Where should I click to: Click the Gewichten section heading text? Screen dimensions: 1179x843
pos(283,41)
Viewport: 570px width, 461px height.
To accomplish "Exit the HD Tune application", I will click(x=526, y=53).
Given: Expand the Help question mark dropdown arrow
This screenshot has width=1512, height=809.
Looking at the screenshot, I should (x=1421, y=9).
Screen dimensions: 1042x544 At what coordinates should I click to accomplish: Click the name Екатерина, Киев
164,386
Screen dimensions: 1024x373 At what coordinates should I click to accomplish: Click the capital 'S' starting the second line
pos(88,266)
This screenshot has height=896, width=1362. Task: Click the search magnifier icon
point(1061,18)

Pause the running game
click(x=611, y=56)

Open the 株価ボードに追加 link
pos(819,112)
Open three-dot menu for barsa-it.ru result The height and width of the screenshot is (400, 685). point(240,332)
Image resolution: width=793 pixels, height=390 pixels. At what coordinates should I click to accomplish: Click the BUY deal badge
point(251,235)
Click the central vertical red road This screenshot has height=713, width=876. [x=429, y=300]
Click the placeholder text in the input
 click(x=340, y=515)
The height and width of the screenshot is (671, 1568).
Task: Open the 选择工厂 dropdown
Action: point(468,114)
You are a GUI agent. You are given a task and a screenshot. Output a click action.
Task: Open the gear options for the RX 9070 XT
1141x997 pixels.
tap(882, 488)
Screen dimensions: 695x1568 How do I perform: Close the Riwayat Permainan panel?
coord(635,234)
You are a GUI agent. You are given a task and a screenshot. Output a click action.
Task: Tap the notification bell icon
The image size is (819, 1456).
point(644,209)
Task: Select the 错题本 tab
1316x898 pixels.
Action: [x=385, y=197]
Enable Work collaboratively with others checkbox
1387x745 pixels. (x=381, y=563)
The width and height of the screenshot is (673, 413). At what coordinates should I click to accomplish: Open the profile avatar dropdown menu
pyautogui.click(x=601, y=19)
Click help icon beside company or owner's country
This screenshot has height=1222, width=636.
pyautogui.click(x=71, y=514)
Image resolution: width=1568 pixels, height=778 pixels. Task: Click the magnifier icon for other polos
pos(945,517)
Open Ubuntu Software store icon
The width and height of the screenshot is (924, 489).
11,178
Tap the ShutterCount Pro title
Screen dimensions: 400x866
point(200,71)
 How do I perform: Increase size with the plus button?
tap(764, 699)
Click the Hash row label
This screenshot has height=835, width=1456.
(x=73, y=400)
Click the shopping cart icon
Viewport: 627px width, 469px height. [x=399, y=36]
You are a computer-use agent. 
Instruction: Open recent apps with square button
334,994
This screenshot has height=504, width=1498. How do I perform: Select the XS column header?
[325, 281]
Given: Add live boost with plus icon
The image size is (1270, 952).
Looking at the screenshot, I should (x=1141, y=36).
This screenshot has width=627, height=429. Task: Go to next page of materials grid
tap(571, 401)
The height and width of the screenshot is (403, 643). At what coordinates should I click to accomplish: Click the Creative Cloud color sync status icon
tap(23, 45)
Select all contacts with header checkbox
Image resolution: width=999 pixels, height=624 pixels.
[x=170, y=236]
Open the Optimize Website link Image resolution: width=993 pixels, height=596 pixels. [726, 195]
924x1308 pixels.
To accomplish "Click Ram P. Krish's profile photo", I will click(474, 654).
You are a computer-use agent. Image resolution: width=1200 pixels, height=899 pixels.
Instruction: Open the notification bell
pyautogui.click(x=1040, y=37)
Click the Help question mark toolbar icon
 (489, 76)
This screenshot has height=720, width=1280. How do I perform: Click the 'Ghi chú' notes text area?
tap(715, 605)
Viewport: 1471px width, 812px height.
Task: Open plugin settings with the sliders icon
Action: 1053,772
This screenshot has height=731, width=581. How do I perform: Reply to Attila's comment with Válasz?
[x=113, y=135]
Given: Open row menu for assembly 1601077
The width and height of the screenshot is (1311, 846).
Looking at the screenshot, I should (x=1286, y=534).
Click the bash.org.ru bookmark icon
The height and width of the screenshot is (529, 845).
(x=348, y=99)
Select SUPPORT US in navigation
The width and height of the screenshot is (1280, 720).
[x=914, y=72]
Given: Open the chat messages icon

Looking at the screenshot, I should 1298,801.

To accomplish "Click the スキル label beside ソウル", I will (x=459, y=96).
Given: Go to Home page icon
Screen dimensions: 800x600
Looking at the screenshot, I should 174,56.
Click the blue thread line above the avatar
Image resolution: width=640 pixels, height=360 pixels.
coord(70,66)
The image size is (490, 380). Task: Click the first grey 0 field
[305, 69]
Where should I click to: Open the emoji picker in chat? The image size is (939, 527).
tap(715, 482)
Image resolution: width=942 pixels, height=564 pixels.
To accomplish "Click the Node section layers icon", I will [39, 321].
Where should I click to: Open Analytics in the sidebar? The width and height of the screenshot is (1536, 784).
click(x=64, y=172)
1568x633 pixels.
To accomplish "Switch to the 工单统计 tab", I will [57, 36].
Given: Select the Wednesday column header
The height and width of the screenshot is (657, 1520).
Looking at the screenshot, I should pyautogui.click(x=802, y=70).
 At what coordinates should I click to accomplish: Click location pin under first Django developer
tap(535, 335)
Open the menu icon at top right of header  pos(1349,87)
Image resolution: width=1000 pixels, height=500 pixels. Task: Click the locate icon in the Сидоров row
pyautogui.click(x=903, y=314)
◆ ◆ ◆
WHAT IS REQUIRED :: All that belongs in the answer is the run of lines above from the line containing "This screenshot has height=504, width=1498." through the line containing "924x1308 pixels.", exactly as written.

SOLUTION TO THE EXERCISE ::
This screenshot has height=504, width=1498. How do I perform: Select the XS column header?
[325, 281]
Given: Add live boost with plus icon
The image size is (1270, 952).
Looking at the screenshot, I should (x=1141, y=36).
This screenshot has width=627, height=429. Task: Go to next page of materials grid
tap(571, 401)
The height and width of the screenshot is (403, 643). At what coordinates should I click to accomplish: Click the Creative Cloud color sync status icon
tap(23, 45)
Select all contacts with header checkbox
Image resolution: width=999 pixels, height=624 pixels.
[x=170, y=236]
Open the Optimize Website link Image resolution: width=993 pixels, height=596 pixels. [726, 195]
924x1308 pixels.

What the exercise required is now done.